Bien entendu, sur ces canevas généraux toutes les broderies sont possibles, et il y en a pour tous les goûts : romans policiers érudits (Dilwyn Rees, E.-C. Bentley), prêchi-prêchants (Henry Catalan), fantomatiques et baignés de lune dans les châteaux d'Ecosse ou des maisons réputées hantées (Dickson Carr, alias Carter Dickson, etc.), historiques (Frédéric Hoé), etc., etc.

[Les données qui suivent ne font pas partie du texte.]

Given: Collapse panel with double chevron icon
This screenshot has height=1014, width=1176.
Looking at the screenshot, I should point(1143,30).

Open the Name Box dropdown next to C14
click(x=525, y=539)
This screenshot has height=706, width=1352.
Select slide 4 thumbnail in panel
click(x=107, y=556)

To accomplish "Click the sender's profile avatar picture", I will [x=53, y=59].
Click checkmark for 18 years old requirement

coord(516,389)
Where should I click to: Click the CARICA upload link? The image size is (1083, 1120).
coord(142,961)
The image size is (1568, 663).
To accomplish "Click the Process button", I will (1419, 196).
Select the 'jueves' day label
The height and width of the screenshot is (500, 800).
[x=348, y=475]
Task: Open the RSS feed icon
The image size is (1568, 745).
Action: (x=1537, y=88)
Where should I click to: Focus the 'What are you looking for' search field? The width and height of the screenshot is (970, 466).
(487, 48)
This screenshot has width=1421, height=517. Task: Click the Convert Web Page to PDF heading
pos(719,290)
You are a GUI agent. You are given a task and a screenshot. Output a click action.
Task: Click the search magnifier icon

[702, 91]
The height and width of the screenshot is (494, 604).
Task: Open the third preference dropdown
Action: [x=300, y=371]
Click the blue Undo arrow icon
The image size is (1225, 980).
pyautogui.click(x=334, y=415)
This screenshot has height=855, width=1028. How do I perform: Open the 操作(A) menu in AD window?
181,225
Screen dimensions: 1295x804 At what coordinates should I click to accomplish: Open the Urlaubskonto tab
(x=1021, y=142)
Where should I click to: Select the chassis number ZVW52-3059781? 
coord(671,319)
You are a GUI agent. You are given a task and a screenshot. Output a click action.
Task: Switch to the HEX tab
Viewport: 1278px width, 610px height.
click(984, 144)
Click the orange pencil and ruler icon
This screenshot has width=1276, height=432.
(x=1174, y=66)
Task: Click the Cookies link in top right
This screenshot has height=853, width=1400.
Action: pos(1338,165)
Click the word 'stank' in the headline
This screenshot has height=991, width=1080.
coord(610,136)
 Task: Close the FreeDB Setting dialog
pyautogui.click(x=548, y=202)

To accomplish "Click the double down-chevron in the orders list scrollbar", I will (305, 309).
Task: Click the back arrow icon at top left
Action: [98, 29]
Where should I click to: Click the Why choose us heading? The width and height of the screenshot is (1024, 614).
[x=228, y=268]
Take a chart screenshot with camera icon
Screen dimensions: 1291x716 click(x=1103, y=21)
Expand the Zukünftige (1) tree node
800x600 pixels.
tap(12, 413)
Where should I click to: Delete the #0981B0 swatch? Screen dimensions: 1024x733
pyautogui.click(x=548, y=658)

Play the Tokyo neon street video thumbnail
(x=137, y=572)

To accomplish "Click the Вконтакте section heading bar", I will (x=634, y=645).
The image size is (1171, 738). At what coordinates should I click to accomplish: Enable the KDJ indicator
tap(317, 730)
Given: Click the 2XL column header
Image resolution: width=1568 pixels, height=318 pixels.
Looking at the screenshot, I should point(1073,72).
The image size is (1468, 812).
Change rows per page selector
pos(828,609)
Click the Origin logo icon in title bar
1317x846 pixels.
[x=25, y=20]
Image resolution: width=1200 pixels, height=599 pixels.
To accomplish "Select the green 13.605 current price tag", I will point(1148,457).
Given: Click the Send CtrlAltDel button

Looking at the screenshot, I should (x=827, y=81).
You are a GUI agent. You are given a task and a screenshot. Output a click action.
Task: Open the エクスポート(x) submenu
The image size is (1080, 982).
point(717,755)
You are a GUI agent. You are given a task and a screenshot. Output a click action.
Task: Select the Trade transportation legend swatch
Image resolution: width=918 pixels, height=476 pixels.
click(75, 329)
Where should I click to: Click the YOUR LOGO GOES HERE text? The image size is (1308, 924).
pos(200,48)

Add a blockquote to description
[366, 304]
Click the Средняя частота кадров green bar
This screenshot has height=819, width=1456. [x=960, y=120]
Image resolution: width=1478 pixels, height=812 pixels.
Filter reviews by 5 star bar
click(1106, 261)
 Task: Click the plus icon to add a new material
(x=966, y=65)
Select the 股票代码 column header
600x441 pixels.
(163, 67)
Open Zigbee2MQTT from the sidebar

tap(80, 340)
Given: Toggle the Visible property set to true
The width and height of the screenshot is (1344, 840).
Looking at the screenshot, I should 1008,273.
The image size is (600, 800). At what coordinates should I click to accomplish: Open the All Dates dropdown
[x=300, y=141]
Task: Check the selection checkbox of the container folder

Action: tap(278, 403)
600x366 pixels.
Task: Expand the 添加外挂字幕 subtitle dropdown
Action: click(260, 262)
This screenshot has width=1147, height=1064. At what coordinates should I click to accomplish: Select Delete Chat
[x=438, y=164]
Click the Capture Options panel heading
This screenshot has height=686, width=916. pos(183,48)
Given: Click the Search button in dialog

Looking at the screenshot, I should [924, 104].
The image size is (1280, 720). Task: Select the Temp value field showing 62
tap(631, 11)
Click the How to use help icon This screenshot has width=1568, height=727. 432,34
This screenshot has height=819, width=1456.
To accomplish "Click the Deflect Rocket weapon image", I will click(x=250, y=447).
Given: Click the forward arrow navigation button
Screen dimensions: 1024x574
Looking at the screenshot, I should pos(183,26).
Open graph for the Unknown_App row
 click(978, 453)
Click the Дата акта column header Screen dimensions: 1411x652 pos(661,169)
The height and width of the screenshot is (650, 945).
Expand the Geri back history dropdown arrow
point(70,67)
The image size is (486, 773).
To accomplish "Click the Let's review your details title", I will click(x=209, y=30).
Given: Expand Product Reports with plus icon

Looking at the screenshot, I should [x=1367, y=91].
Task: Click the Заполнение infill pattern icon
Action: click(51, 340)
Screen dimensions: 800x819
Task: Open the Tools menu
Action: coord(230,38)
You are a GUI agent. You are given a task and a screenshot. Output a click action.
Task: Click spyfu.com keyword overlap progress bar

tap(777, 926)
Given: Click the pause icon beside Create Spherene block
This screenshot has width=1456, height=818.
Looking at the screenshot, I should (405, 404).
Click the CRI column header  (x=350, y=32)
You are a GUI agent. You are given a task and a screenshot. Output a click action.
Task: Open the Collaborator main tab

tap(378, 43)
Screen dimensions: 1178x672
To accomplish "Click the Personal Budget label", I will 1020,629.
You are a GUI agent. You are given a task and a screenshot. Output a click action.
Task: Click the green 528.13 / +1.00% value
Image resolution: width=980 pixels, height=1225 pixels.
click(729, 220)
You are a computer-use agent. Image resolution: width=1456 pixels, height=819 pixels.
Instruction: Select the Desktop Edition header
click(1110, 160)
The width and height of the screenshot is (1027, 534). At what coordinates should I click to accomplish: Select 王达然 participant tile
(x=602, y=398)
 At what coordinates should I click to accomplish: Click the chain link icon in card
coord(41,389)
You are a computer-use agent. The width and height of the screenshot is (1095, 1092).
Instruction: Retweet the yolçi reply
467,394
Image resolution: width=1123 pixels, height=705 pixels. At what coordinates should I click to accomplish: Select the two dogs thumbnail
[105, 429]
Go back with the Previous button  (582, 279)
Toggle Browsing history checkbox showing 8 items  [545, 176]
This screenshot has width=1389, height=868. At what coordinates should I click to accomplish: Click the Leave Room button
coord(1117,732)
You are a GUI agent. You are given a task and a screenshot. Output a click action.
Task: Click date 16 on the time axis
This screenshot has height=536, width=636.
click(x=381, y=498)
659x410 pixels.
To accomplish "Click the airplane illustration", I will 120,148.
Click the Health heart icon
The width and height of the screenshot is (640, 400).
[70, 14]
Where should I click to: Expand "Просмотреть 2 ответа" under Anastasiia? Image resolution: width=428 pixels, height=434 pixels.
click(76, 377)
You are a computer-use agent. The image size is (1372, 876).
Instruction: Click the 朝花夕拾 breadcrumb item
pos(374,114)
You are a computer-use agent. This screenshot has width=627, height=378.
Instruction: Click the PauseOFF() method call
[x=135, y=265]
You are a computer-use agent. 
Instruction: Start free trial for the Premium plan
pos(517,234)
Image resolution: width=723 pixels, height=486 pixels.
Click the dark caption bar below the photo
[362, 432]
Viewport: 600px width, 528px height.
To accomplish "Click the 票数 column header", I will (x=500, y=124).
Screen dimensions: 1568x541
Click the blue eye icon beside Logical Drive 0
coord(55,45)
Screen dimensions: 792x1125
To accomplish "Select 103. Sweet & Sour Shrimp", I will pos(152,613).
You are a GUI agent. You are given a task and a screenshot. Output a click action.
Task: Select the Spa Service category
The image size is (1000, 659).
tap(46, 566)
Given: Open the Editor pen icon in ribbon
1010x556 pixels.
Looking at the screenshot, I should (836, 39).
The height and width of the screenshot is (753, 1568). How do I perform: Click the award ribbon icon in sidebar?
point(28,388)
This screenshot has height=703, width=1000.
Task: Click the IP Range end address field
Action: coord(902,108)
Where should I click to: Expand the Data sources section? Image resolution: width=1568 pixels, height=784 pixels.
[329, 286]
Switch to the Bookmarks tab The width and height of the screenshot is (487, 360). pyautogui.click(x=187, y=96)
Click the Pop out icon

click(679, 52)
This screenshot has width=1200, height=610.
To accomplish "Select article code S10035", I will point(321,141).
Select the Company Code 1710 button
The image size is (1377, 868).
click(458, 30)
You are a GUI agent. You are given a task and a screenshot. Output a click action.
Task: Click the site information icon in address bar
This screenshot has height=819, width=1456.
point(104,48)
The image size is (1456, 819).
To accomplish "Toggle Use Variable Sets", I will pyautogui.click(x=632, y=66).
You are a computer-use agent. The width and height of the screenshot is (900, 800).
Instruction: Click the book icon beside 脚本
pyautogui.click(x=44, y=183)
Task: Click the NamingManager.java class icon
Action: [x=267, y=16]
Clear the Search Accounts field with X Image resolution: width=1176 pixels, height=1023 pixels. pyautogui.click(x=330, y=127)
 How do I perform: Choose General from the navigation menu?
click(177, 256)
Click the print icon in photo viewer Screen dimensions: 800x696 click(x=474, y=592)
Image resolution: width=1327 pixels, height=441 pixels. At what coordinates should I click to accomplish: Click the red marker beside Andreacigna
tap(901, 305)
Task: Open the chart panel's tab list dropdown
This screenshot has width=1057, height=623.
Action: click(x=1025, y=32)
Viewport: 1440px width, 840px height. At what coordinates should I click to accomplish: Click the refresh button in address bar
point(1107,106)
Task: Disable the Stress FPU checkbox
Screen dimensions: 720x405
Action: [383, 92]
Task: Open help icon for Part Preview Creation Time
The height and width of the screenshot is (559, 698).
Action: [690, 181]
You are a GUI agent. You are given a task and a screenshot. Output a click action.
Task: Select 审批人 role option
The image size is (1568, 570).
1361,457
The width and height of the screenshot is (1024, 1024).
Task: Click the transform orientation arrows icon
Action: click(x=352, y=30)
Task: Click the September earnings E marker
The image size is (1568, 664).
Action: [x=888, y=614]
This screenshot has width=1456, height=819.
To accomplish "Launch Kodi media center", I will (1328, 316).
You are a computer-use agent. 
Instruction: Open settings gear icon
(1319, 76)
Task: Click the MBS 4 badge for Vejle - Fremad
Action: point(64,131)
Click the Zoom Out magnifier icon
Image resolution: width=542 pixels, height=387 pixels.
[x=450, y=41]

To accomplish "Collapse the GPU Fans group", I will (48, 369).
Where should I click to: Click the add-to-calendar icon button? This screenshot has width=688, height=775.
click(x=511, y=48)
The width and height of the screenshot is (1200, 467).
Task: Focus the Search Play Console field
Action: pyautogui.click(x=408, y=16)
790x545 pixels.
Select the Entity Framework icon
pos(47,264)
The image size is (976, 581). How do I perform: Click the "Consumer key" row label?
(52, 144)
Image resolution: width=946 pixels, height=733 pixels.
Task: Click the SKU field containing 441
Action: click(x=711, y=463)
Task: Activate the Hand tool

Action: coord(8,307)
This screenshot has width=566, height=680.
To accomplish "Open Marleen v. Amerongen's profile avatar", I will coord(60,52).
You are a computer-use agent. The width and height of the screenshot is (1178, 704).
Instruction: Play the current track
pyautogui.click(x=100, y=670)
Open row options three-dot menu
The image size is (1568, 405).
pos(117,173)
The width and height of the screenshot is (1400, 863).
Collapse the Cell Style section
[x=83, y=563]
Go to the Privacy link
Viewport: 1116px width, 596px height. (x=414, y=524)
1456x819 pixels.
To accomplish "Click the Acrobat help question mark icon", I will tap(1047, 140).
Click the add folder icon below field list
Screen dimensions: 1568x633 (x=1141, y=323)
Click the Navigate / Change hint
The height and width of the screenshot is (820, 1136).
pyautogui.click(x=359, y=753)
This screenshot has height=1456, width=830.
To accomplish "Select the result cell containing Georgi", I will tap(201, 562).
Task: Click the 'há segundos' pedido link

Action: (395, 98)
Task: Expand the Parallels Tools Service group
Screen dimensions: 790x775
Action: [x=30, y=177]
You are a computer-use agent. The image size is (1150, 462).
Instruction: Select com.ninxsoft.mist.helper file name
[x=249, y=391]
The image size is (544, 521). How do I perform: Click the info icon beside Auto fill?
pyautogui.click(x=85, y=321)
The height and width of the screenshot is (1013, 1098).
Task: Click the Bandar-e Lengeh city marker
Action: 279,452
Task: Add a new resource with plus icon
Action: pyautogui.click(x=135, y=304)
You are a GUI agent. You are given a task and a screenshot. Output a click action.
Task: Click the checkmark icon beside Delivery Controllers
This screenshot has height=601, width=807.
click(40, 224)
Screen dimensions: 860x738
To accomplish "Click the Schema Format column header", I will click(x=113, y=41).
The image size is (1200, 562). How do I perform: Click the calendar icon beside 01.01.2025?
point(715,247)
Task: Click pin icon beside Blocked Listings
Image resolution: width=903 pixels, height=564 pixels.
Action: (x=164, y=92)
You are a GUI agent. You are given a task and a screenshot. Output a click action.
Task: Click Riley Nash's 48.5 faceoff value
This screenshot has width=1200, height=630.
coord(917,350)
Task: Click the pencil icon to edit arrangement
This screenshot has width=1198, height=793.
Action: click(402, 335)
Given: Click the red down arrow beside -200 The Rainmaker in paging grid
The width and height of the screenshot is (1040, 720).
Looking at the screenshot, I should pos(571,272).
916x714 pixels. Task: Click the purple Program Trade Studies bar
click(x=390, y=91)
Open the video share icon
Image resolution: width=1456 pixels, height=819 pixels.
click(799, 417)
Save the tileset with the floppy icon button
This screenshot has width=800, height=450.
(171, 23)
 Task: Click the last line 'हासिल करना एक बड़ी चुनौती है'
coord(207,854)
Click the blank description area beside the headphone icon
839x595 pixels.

Il est donc intéressant de rechercher, dans les romans policiers, les allusions plus ou moins précises à l'homosexualité, car on peut être assuré que ces allusions traduisent fidèlement l'opinion courante du milieu de lecteurs auxquels ils s'adressent. Malheureusement, l'extrême prolifération de ces sortes d'ouvrages (chaque mois les revues spécialisées en recensent une trentaine rien que pour la France) rend très difficile leur dépouillement systématique ; seuls les critiques attitrés de certaines publications, telles que Mystère-Magazine, peuvent se vanter de lire tout ce qui paraît dans ce domaine ; et, malheureusement pour notre étude, ils ne signalent pas, ou rarement, dans leurs comptes rendus, les éléments « arcadiens ».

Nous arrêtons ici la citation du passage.